The present study discusses the possible methodological difficulties of using schoolgirls in Nepal as participants to perform qualitative fieldwork. It focuses primarily on the logistical, academic and social challenges that affect the scholarly investigation into aspects of education and rural Nepal’s wider society. It can be exciting but also rather stressful, frustrating, and troublesome to perform studies. During evaluation, discussion, bargaining, and involvement, carrying out research with children can be particularly tricky. The participants in this study were schoolgirls from the Dalit group in Nepal, and school dropout girls (12-16 years old). Schoolchildren are an invaluable source of information on society and education, both in school and school dropouts, particularly girls.

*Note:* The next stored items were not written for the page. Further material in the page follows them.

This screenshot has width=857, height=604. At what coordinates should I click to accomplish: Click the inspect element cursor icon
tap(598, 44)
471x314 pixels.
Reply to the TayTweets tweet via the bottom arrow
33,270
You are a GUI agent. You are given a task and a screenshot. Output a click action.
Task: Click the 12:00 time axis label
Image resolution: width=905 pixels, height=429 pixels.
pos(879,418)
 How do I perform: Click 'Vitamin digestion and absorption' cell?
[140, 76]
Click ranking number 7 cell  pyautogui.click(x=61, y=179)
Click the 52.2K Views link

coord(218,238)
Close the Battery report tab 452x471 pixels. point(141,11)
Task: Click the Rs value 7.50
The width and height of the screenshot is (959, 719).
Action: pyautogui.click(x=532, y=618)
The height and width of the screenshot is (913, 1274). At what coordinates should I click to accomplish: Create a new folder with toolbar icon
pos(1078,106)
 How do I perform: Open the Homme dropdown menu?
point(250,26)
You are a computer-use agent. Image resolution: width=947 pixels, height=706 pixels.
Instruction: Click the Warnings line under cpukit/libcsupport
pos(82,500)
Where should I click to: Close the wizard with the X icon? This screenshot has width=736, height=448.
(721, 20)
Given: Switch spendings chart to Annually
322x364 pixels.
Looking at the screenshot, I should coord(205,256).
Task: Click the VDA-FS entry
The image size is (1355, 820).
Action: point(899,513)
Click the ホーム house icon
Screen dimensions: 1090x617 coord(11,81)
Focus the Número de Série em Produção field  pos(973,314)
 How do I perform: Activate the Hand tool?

Schoolchildren are an important and separate part of society and are generally recognised as being To be a country’s future-makers. School-aged girls, however, have the ability to share their thoughts , perceptions, thoughts, and abilities, as much as adults do. In Nepal, however, their involvement in research activities has been intermittent. This study applies different methodological tools to carry out this qualitative study in the Nepalese school environment and highlights the difficulties associated with these methodologies, in particular the confidentiality difficulties and interactions when children are used as research participants.
Author (s) Details
Ghanshyam Bishwakarma University of Eastern Finland Joensuu Campus, Joensuu, Finland.